Lesson 4: Understanding Variability in Data

Property

A measure of center for a numerical data set summarizes all of its values with a single number, while a measure of variation describes with a single number how its values vary.
The first, and easiest, measure is the range. This is given by the difference between the highest and lowest data values.
While easy to compute, it only tells us how far apart the extreme values are and gives no indication about the spread of the data values between the two extremes.

Examples

• A student's test scores are 85, 92, 78, 95, and 88. The highest score is 95 and the lowest is 78. The range is $95 - 78 = 17$.
• Two basketball players' points per game are recorded.

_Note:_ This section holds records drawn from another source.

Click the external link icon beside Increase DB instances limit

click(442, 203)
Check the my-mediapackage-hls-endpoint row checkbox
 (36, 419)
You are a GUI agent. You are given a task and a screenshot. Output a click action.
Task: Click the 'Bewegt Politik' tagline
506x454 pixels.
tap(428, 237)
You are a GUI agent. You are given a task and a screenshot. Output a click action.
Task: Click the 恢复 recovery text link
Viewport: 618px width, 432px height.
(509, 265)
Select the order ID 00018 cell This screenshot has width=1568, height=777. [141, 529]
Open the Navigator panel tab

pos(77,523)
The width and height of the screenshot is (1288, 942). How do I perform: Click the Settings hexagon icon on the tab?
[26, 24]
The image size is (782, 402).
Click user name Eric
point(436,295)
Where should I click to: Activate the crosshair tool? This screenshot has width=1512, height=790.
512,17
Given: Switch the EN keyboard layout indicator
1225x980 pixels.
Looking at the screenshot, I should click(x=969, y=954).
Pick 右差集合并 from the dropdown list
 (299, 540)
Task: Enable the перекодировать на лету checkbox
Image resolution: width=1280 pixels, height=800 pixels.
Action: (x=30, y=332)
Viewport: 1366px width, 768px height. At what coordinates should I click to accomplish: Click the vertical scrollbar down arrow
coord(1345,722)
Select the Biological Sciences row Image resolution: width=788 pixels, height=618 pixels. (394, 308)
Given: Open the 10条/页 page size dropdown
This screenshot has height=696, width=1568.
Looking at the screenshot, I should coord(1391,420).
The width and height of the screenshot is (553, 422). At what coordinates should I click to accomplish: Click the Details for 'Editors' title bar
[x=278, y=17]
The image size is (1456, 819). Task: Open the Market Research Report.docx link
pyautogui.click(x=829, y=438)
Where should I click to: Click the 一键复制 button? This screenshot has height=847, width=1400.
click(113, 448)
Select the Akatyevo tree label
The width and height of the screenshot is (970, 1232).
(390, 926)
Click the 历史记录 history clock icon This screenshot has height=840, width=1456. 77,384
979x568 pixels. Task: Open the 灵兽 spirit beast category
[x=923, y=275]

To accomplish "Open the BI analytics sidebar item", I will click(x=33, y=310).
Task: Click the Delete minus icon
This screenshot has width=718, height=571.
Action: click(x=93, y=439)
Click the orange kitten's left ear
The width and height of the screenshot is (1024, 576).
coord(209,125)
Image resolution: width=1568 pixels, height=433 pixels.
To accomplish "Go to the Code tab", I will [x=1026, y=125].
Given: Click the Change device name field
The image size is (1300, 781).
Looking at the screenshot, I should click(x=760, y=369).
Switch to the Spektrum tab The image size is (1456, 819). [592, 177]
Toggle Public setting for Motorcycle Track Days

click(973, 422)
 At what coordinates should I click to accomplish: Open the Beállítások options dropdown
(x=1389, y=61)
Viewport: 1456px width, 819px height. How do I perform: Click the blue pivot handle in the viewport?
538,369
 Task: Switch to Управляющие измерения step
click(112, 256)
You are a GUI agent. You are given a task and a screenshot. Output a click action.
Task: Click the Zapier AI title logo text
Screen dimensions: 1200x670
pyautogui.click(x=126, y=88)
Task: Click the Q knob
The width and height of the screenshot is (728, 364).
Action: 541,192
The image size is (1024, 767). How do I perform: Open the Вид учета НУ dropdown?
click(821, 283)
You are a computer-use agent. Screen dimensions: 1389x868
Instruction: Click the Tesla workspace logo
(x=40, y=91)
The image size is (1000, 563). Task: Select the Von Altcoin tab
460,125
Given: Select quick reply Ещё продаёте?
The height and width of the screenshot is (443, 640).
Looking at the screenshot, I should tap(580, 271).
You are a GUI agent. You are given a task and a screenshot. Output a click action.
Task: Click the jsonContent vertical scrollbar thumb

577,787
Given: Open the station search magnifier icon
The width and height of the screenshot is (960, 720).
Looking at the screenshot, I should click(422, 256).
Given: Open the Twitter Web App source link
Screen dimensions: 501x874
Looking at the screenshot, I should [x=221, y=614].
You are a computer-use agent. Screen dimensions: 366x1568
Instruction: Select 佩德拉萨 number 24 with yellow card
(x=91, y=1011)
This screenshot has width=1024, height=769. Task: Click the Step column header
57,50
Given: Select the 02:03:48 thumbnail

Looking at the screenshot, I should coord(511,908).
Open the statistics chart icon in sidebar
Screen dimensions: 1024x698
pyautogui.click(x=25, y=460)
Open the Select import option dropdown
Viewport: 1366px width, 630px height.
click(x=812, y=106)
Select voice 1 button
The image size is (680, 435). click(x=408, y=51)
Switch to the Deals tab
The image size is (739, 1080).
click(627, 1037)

Player A: {15, 17, 16, 18}. Player B: {5, 10, 25, 30}. Player A's range is $18 - 15 = 3$, while Player B's is $30 - 5 = 25$, showing Player B's scoring is less consistent.
• The data sets {2, 8, 8, 9, 12} and {2, 3, 4, 5, 12} both have a range of 10. However, the first set is clustered high while the second is more evenly spread, showing a limitation of using only the range.

Explanation

Measures of variability, like range, tell you about the spread of your data. While the mean or median tells you the center, variability describes if the data points are all clustered together or widely scattered apart.

Property

Quartiles divide an ordered data set into four equal parts. The first quartile ($Q_1$) is the median of the lower half of the data, and the third quartile ($Q_3$) is the median of the upper half. The median of the entire data set is the second quartile ($Q_2$).

Examples

• For the data set $\{2, 5, 6, 8, 11, 12, 15, 18\}$, the median ($Q_2$) is $9.5$. The lower half is $\{2, 5, 6, 8\}$, so $Q_1 = \frac{5+6}{2} = 5.5$. The upper half is $\{11, 12, 15, 18\}$, so $Q_3 = \frac{12+15}{2} = 13.5$.
• For the data set $\{3, 7, 8, 10, 14, 16, 19\}$, the median ($Q_2$) is $10$. The lower half is $\{3, 7, 8\}$, so $Q_1 = 7$. The upper half is $\{14, 16, 19\}$, so $Q_3 = 16$.

Explanation

To find the quartiles, first order your data from least to greatest and find the median (the second quartile, $Q_2$). The first quartile, $Q_1$, is the median of the data points that are less than $Q_2$. The third quartile, $Q_3$, is the median of the data points that are greater than $Q_2$. These values are essential for understanding the spread of the data and for calculating the interquartile range.

Property

The interquartile range (IQR) is the difference between the third quartile ($Q_3$) and the first quartile ($Q_1$).

Examples

• For a data set with a first quartile of $Q_1 = 10$ and a third quartile of $Q_3 = 25$, the interquartile range is $25 - 10 = 15$.
• If the quartiles of a data set are $Q_1 = 38.5$ and $Q_3 = 52$, the interquartile range is $52 - 38.5 = 13.5$.

Explanation

The interquartile range, or IQR, measures the spread of the middle half of your data. To find the IQR, you first need to identify the first quartile ($Q_1$) and the third quartile ($Q_3$). The IQR is then calculated by simply subtracting the value of $Q_1$ from the value of $Q_3$. This value represents the range of the central 50% of the data and is less sensitive to extreme values, or outliers, than the total range.